* **EXERCISE BRIEF**: In this material, which lines include the string "Follow"? Show them.

* **EXCERPTED RECORDS**:
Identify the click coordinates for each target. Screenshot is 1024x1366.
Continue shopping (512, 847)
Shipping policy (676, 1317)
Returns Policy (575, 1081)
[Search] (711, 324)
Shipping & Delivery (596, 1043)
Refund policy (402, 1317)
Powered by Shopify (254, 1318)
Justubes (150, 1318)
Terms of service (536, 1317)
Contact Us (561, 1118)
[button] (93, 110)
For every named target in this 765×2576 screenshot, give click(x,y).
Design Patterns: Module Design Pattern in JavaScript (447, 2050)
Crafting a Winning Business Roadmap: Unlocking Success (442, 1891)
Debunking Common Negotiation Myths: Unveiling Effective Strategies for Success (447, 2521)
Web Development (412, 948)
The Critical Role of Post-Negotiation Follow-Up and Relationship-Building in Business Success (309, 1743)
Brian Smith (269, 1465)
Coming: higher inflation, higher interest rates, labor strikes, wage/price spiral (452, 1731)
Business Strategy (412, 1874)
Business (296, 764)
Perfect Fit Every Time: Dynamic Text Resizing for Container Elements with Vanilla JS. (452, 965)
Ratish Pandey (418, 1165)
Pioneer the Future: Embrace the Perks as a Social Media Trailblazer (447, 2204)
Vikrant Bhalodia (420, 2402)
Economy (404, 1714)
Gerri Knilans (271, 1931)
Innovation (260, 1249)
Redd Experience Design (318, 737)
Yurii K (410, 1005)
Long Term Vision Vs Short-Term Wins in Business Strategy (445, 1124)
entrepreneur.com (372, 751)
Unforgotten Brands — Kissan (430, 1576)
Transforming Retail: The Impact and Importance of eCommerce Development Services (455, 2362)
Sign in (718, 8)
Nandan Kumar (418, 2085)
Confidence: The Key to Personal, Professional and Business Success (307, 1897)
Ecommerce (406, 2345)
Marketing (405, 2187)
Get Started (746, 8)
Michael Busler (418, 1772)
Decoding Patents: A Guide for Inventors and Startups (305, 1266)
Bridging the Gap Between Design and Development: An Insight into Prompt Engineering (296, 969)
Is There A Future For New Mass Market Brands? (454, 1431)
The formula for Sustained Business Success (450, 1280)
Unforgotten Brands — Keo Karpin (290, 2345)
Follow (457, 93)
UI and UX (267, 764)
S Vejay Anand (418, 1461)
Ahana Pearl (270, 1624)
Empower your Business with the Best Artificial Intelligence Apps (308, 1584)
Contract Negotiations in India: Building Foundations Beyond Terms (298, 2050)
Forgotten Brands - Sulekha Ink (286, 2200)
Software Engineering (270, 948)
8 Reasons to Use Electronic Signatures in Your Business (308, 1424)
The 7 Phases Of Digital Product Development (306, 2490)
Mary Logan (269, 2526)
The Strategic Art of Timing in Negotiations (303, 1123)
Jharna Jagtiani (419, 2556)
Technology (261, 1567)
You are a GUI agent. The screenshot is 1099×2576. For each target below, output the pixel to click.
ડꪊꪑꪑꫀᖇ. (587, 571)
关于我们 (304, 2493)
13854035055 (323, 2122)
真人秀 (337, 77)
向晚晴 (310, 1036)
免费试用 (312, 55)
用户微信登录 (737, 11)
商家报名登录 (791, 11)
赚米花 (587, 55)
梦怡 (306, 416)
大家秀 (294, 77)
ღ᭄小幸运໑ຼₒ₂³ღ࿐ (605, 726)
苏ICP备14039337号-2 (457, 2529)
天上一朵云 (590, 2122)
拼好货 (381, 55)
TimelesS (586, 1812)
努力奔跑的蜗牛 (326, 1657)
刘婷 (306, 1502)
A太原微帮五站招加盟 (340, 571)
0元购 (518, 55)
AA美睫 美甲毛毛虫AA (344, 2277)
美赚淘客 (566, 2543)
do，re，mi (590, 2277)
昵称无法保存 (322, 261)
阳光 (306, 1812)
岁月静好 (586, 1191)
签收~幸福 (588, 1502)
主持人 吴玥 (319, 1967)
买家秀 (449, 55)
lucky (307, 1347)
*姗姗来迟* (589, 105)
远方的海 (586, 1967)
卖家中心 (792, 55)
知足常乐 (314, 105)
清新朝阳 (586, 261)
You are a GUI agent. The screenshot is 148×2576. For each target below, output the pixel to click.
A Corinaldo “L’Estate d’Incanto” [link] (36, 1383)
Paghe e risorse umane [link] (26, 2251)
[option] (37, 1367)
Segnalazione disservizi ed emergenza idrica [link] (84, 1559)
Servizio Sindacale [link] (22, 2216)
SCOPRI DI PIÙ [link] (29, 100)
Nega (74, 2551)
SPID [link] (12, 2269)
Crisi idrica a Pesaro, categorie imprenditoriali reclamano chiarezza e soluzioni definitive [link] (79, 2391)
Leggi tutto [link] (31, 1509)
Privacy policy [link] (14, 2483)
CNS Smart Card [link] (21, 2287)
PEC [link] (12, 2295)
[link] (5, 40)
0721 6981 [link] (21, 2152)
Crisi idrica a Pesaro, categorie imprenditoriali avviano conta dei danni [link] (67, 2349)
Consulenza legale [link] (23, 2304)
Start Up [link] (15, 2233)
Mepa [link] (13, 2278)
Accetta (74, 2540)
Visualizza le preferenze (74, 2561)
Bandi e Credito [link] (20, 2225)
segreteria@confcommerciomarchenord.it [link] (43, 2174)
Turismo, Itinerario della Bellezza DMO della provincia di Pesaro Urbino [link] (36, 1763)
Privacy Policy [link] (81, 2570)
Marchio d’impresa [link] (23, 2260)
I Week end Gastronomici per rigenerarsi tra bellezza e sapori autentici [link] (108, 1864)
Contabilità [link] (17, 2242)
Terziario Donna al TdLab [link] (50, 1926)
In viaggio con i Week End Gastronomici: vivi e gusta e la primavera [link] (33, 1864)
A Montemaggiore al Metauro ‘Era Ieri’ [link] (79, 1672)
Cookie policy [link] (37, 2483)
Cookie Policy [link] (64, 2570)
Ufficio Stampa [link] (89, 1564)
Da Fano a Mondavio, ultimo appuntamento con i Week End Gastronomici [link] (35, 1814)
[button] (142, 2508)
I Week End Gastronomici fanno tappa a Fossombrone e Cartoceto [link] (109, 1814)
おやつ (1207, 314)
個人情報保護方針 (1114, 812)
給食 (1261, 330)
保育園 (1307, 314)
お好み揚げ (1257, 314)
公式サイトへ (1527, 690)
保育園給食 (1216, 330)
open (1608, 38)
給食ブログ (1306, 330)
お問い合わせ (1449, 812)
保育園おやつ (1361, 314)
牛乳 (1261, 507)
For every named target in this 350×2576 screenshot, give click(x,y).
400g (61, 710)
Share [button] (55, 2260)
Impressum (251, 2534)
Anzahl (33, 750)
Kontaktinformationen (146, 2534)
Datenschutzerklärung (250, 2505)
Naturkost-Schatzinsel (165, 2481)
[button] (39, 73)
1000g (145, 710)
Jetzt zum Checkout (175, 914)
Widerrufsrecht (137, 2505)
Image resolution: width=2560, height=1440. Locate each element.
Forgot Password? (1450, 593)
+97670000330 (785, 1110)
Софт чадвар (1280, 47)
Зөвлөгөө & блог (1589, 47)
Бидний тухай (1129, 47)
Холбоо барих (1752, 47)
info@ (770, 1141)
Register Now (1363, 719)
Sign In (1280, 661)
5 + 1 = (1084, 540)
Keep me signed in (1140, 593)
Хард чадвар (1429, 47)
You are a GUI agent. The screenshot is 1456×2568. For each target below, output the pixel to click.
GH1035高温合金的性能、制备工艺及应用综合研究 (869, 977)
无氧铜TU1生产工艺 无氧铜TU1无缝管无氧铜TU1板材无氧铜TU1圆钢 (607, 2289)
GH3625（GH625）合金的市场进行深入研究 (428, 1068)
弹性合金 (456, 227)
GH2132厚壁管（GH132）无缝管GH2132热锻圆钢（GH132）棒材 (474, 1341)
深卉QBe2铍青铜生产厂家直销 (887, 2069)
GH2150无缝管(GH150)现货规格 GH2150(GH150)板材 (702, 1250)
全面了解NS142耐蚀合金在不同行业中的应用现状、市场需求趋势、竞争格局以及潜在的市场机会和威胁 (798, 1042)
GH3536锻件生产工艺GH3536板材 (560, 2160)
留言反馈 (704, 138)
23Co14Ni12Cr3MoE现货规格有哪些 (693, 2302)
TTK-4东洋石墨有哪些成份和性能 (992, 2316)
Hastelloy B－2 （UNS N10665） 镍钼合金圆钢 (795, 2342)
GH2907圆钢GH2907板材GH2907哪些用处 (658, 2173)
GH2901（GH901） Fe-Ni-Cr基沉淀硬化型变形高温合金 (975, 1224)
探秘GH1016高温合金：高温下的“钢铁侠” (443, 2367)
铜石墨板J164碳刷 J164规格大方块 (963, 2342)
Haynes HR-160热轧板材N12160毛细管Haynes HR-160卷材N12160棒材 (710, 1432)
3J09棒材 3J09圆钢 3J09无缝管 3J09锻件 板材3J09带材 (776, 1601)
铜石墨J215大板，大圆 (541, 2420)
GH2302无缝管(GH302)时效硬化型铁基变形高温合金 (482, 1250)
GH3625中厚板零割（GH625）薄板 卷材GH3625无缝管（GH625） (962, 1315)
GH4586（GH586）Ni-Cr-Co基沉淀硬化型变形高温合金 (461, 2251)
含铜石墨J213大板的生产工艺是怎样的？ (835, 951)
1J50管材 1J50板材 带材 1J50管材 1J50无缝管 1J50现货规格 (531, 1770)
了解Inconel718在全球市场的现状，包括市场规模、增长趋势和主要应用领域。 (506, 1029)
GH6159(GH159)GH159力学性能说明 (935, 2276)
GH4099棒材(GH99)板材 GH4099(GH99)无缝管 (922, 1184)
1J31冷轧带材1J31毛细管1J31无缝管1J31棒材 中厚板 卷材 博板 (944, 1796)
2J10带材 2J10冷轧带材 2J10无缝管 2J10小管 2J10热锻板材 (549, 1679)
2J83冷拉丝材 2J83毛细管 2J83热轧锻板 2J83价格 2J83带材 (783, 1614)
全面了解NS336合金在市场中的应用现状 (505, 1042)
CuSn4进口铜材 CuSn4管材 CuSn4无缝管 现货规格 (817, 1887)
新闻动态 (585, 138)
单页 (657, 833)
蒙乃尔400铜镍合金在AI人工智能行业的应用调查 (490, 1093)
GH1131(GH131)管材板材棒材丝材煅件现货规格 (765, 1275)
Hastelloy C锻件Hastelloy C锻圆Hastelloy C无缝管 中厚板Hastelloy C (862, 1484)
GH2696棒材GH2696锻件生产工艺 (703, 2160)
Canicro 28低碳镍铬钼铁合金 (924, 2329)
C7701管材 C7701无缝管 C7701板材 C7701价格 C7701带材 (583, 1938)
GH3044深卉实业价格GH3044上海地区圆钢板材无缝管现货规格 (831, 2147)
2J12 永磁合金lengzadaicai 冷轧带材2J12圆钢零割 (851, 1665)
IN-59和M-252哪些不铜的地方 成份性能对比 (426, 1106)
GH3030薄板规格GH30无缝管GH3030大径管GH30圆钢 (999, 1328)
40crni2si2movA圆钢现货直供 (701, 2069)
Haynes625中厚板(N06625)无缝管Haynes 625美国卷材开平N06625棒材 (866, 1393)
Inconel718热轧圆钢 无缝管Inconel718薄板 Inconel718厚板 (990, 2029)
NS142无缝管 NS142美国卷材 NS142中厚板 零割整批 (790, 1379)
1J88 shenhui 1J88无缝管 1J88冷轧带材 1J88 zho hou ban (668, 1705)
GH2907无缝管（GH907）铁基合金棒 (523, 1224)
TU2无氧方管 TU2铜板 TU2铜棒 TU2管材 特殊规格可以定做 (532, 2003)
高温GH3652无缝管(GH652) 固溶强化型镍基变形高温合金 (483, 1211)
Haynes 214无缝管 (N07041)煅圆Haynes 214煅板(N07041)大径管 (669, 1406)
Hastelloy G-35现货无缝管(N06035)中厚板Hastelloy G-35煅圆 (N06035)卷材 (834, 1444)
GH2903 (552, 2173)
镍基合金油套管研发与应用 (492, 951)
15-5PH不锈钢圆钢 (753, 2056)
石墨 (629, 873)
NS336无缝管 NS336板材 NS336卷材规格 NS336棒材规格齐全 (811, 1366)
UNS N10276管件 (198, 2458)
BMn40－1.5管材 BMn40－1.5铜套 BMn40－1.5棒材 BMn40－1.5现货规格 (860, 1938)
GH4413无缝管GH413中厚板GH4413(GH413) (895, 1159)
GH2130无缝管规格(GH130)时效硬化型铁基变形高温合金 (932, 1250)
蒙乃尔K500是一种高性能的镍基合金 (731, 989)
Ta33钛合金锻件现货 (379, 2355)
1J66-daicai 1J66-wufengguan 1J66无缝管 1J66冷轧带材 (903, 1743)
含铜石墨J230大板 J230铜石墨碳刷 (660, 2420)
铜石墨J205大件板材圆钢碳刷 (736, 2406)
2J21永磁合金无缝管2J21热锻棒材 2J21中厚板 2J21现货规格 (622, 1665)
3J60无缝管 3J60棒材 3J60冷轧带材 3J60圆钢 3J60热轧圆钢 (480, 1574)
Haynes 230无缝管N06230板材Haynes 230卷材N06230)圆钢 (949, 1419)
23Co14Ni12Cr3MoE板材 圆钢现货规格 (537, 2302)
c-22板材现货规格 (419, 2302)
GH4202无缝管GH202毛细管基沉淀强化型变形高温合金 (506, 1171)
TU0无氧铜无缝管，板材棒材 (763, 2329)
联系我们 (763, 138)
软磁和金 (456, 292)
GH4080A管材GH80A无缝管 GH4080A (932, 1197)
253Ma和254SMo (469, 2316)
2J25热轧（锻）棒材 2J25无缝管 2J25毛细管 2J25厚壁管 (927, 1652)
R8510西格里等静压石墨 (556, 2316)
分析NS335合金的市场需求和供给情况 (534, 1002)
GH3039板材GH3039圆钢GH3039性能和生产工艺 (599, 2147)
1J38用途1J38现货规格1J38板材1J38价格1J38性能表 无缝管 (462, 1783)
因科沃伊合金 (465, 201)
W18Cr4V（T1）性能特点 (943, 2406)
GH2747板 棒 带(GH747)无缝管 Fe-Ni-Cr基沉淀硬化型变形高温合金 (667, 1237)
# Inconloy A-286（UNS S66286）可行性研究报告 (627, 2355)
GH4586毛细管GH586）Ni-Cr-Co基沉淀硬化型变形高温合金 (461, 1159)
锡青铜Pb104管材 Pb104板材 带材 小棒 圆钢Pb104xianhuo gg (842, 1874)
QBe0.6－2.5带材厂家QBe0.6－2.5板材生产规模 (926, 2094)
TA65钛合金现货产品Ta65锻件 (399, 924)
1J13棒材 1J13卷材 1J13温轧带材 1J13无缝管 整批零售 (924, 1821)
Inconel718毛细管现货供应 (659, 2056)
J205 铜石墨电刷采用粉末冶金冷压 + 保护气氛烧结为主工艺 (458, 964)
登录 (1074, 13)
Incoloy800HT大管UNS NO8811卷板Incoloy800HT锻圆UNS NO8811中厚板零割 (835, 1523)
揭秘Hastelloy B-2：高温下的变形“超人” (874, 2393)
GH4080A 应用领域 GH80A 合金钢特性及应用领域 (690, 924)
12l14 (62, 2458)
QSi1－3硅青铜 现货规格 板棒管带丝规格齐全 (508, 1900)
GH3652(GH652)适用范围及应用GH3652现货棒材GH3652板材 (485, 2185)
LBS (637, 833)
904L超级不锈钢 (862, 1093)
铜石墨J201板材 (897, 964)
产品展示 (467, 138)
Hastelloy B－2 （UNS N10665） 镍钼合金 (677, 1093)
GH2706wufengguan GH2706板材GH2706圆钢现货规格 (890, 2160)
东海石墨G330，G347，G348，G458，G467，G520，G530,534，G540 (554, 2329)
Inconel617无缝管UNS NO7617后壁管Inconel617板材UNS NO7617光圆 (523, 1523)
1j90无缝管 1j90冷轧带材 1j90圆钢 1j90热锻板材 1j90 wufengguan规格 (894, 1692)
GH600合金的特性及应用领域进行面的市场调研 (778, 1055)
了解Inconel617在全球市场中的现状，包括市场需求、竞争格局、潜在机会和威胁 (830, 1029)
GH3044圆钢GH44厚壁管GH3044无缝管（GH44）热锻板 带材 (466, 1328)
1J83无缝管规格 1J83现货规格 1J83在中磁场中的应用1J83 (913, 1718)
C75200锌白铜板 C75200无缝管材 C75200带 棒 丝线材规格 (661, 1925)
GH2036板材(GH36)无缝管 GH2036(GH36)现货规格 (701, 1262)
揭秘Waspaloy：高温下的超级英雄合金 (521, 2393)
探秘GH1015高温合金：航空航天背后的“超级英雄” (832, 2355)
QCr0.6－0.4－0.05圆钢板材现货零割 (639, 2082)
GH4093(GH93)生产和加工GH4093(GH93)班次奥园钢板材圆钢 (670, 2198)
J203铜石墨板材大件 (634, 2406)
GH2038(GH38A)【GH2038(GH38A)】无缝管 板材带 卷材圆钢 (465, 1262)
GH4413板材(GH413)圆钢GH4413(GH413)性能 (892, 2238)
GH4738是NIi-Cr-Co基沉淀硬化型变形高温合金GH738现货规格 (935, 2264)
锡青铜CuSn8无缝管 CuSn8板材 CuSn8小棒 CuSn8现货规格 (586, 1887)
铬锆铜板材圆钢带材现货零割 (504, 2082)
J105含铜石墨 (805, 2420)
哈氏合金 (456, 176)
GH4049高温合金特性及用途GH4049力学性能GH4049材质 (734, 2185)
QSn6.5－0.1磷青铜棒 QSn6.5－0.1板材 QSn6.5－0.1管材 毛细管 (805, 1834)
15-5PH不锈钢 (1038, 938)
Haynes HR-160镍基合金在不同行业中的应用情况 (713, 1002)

* **SOLUTION FOR THIS PROBLEM**:
The Critical Role of Post-Negotiation Follow-Up and Relationship-Building in Business Success (309, 1743)
Follow (457, 93)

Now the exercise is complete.